Die Volkspartei Wolfsberg hat den gebürtigen Wolfsberger und Nationalratsabgeordneten Johann Weber einstimmig als Bürgermeisterkandidaten für die kommende Gemeinderatswahl nominiert.

„Wolfsberg ist meine Heimat und seit jeher mein Lebensmittelpunkt“, so Weber. „Hier bin ich aufgewachsen, hier leben meine Familie, Freunde und viele Menschen, die mir wichtig sind.“ Gerade jetz würde man an einem entscheidenden Punkt stehen: „Mit der Koralmbahn, neuen wirtschaftlichen Möglichkeiten und den Veränderungen unserer Zeit eröffnen sich große Chancen für unsere Stadt und das gesamte Lavanttal.“

„Es ist wie in Nordkorea“

Bereits im März wählt die Wolfsberger ÖVP Weber alas Gemeindeobmann. „Es ist wie in Nordkorea“, witzelte Landeshauptmann-Stellvertreter und Landesparteiobmann Martin Gruber beim Wolfsberger Gemeindeparteitag in der Wirtschaftskammer. Der Grund?

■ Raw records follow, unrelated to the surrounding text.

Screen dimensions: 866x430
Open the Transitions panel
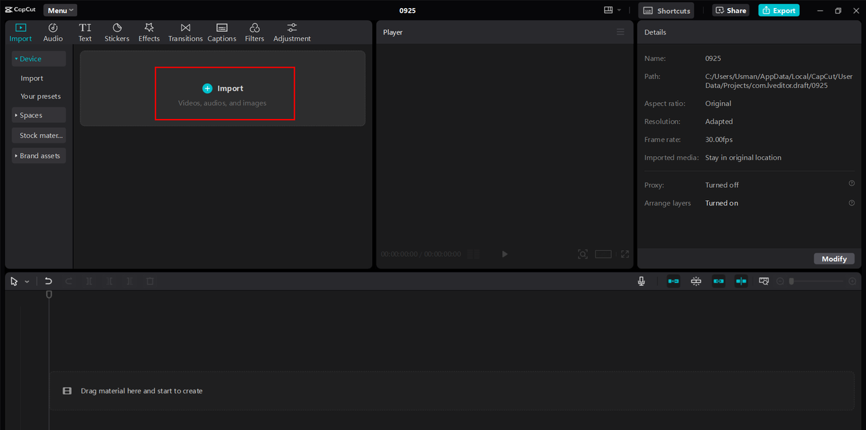tap(185, 32)
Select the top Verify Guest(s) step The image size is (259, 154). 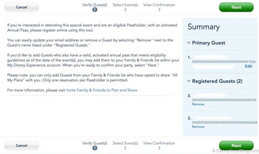95,7
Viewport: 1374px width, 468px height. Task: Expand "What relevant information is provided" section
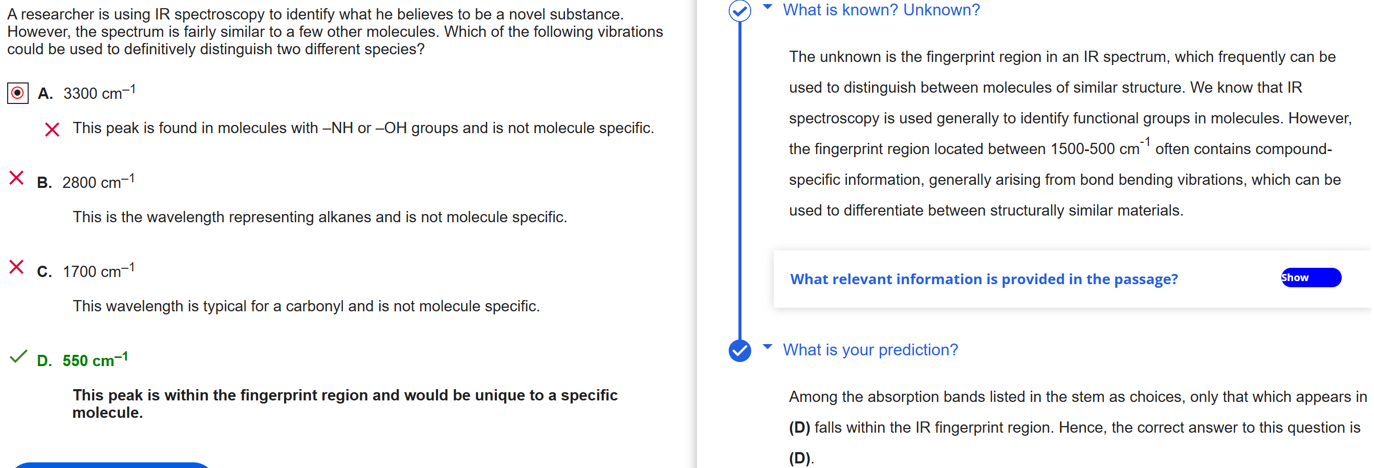pos(984,279)
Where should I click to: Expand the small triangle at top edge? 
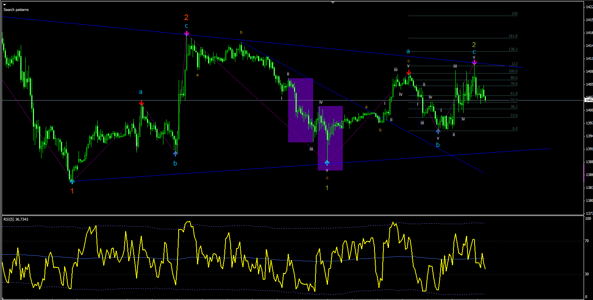333,2
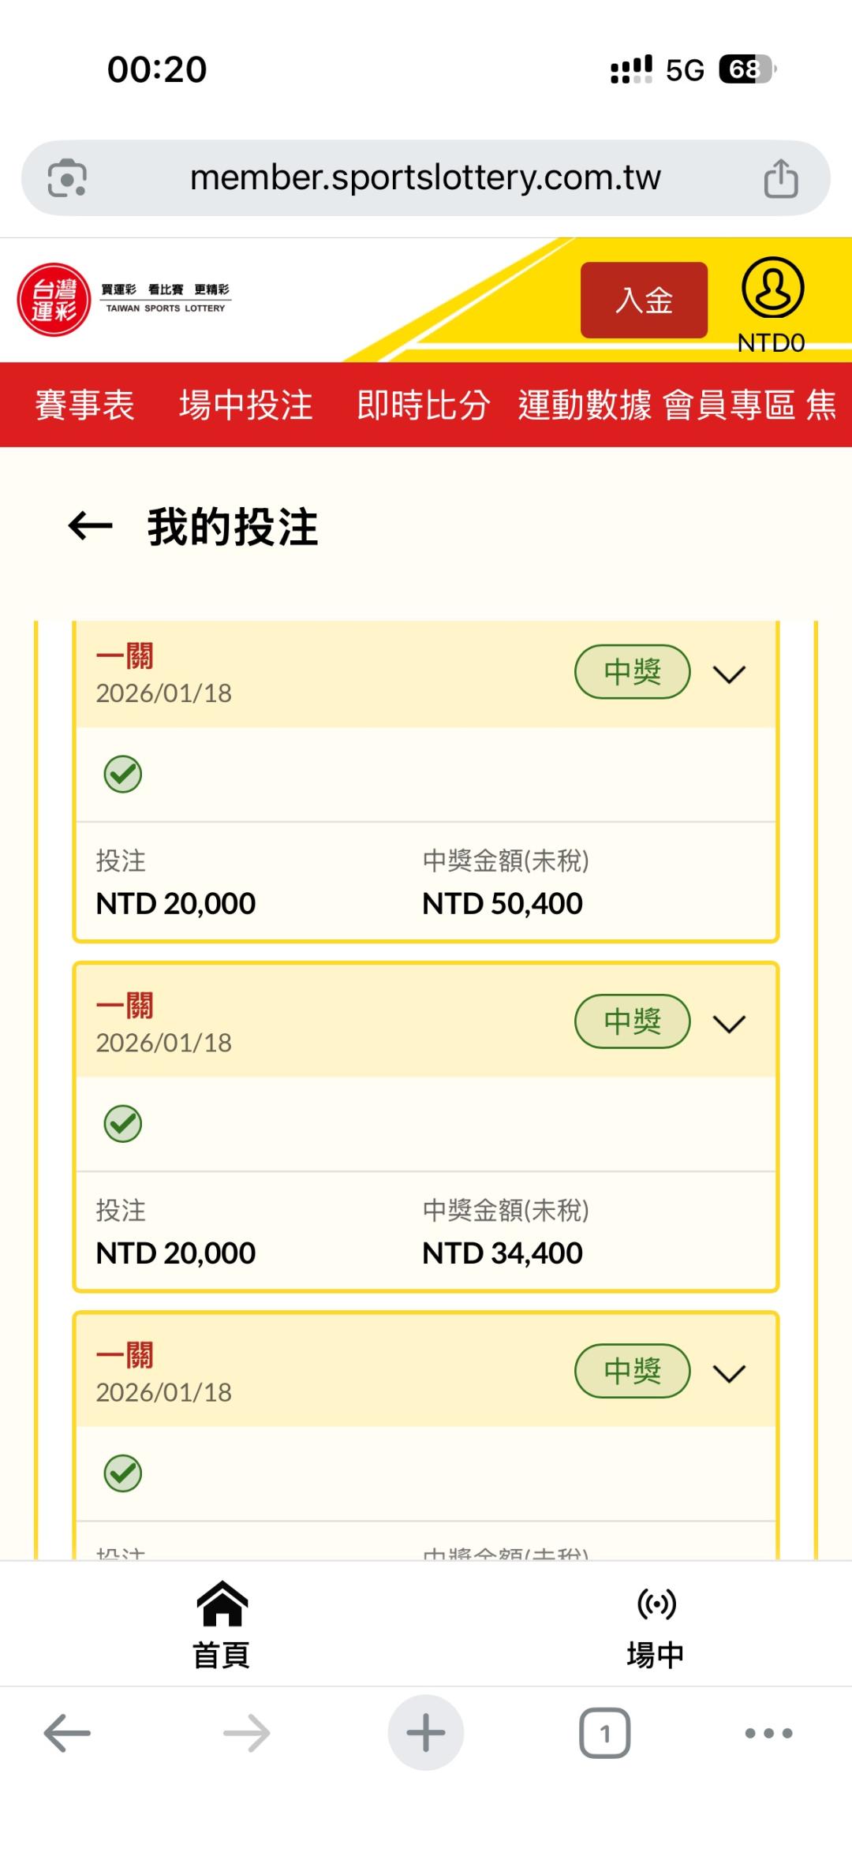Tap the member.sportslottery.com.tw address field
The height and width of the screenshot is (1852, 852).
tap(425, 178)
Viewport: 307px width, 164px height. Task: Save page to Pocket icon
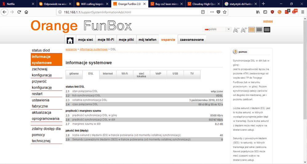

Nationalratsabgeordneter Johann Weber erhielt bei der Wahl zum Gemeindeparteiobmann 100 Prozent der Stimmen.

© Sandra Zarfl

Unfreiwilliger Auftritt bei „Willkommen Österreich“

Eine Aussage Webers im Parlament bescherte ihm jüngst einen unfreiwilligen Auftritt in der Fernsehsendung „Willkommen Österreich“ der Kabarettisten Dirk Stermann und Christoph Grissemann im ORF, wo er sich die „unerträgliche Arroganz der Politiker“ vorwerfen lassen musste, weil er in seiner Rede ein Ersparnis von 100 Euro pro Tag – also 36.500 Euro im Jahr – für einen Haushalt als „relativ geringen Betrag“ bezeichnete.